__Brano da leggere__.
────────────────

Pensieri e gratitudine a Monticone

intervento di Angelo Bertani nell'incontro di amicizia per l'80° compleanno di Monticone

Angelo Bertani
Perugia, 3 Dicembre 2011

“…chi vuole davvero essere persona cristiana nel proprio tempo, non rifugiata in qualche angolo della propria casa o del proprio lavoro, ma parte viva della comunità desidera fortemente di trovare maniere nuove di comunicare con altri cristiani, con altri cittadini che condividono le sue aspirazioni. Non sono le notizie che ci mancano, ci manca l’amicizia, ci manca la solidarietà e il conforto di sapere che nella nostra strada non siamo soli….

────────────────

__Attività richieste__.
• A. Ricopia dall'intervento per Monticone il tratto compreso tra "intervento di Angelo" e "non siamo soli….", estremi inclusi.
• B. Porta avanti l'intervento per Monticone riprendendo subito dopo la sua ultima frase.
I dati provengono da una fonte diversa.

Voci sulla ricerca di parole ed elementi
────────────────

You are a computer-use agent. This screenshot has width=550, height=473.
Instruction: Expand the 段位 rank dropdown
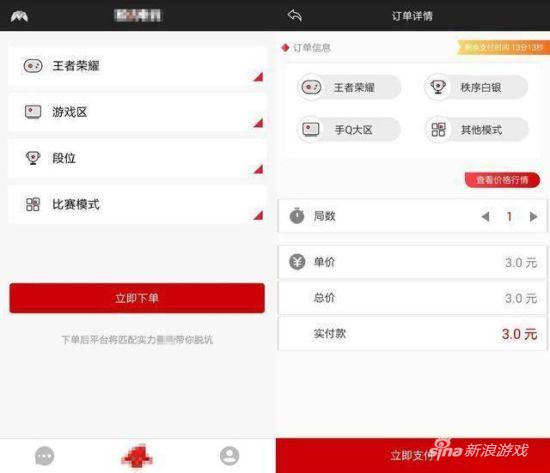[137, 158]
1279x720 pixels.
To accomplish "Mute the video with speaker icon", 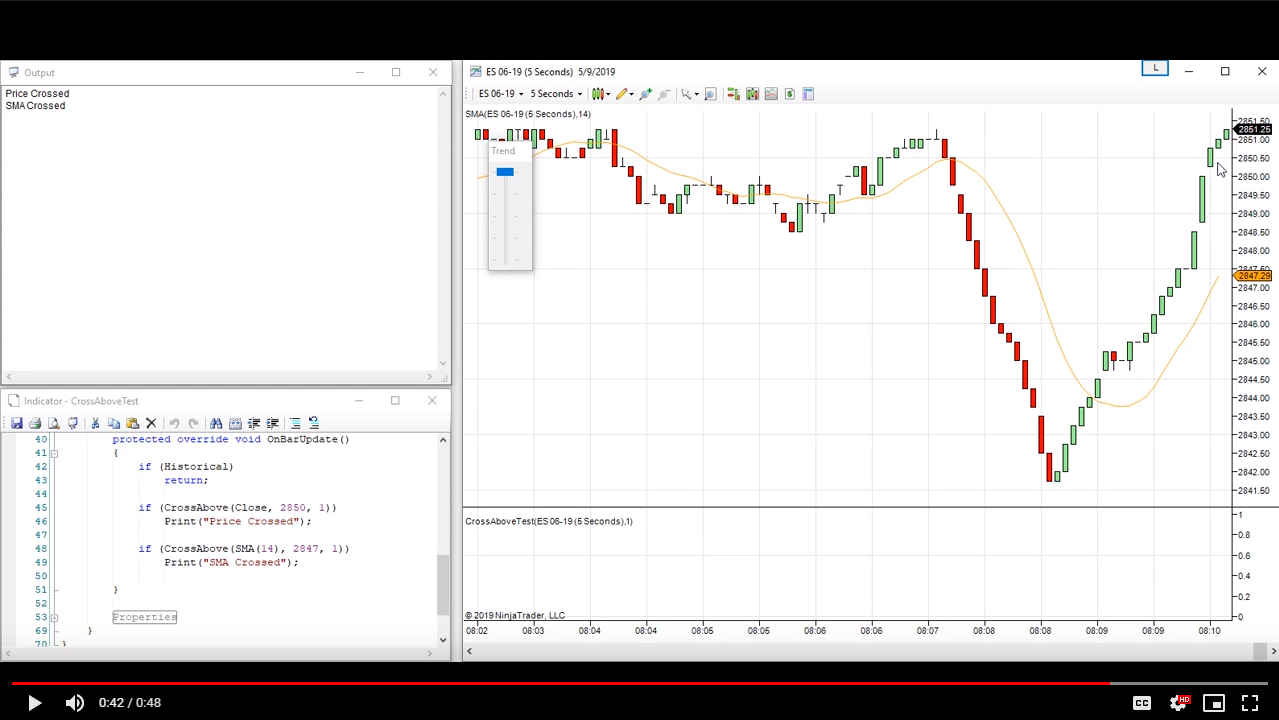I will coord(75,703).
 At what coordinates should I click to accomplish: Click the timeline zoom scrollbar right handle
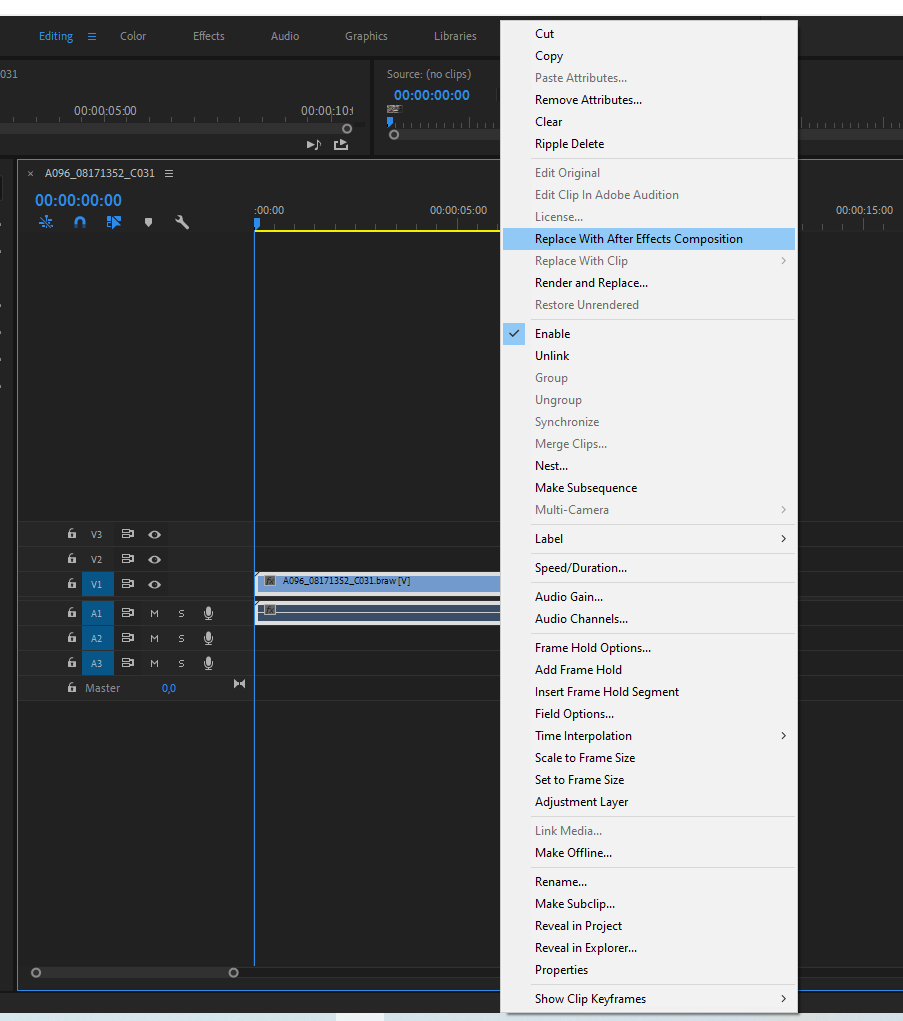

────────────────

__Soluzioni dell'esercizio__.
• A.
intervento di Angelo Bertani nell'incontro di amicizia per l'80° compleanno di Monticone

Angelo Bertani
Perugia, 3 Dicembre 2011

“…chi vuole davvero essere persona cristiana nel proprio tempo, non rifugiata in qualche angolo della propria casa o del proprio lavoro, ma parte viva della comunità desidera fortemente di trovare maniere nuove di comunicare con altri cristiani, con altri cittadini che condividono le sue aspirazioni. Non sono le notizie che ci mancano, ci manca l’amicizia, ci manca la solidarietà e il conforto di sapere che nella nostra strada non siamo soli….

• B.
…questo settimanale vuole essere così un contributo a creare legami di amicizia, a gettare fili di comunicazione che nell’incontro consueto di ogni settimana ci facciano sentire parte di una grande amicizia fra cristiani impegnati nella vita quotidiana…

…Più che informazioni nuove e più che giudizi già confezionati sulla Chiesa, sul mondo e sul nostro Paese, un foglio come questo intende soprattutto portare la novità di scoprirci giorno per giorno solidali in alcuni obbiettivi essenziali e disposti a confrontarli e a lavorare per essi tutti insieme.”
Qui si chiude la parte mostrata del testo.